:: ABOUT THIS TASK ::
Only one span of the material below is wanted. Output it exactly, from the line with "Upvote z0mb1e1fy's GTA 6 comment" through the line with "Click the Upload", without any pictures.

:: DATA PROVIDED ::
Segment Open

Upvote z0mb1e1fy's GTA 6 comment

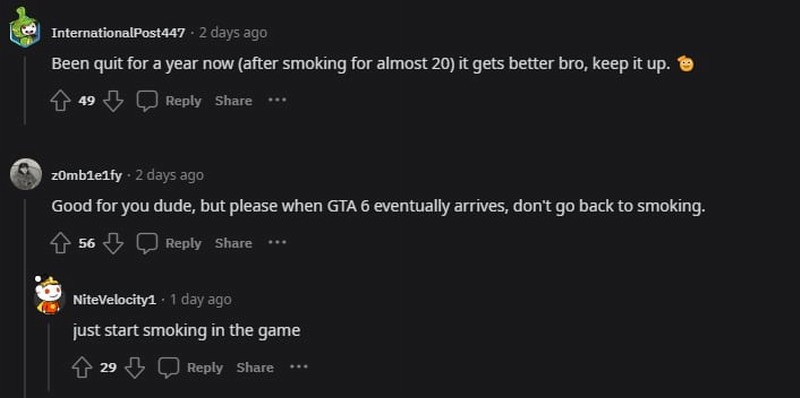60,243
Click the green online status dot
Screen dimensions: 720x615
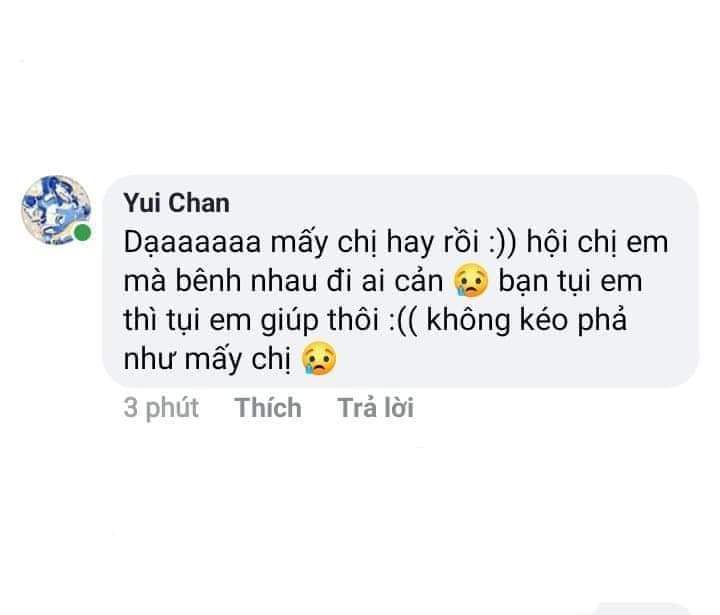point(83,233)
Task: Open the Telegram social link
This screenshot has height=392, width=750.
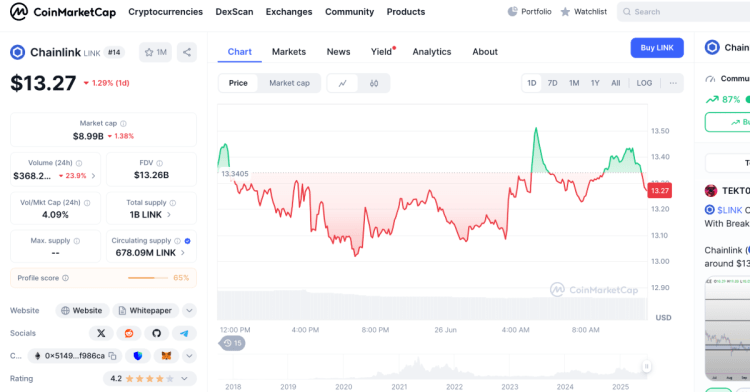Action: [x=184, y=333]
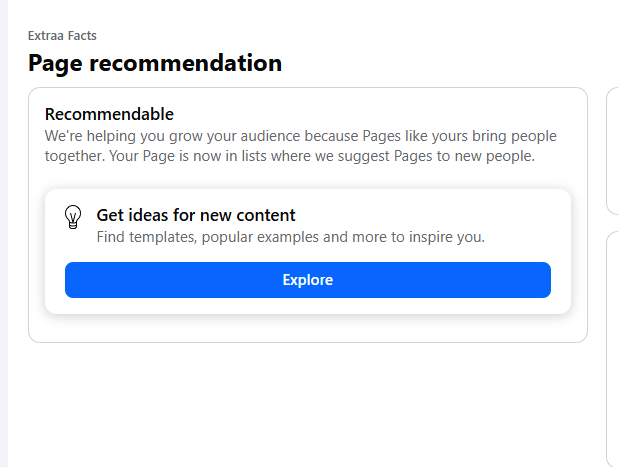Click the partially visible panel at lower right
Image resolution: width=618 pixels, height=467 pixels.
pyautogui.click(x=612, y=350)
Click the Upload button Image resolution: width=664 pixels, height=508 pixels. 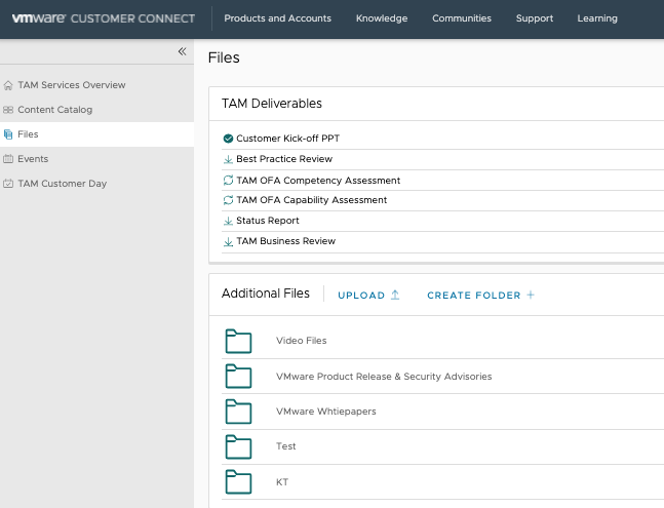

Segment Closed
Segment Open

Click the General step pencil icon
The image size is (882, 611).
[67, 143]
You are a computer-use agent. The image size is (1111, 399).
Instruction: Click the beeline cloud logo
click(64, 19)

Segment Closed
Segment Open

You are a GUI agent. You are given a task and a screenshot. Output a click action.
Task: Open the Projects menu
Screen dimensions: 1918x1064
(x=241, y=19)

Segment Closed

:: WRITTEN SOLUTION ::
Upvote z0mb1e1fy's GTA 6 comment

60,243
Click the green online status dot
Screen dimensions: 720x615
point(83,233)
Task: Open the Telegram social link
This screenshot has height=392, width=750.
Action: [x=184, y=333]
Click the partially visible panel at lower right
Image resolution: width=618 pixels, height=467 pixels.
pyautogui.click(x=612, y=350)
Click the Upload button Image resolution: width=664 pixels, height=508 pixels. 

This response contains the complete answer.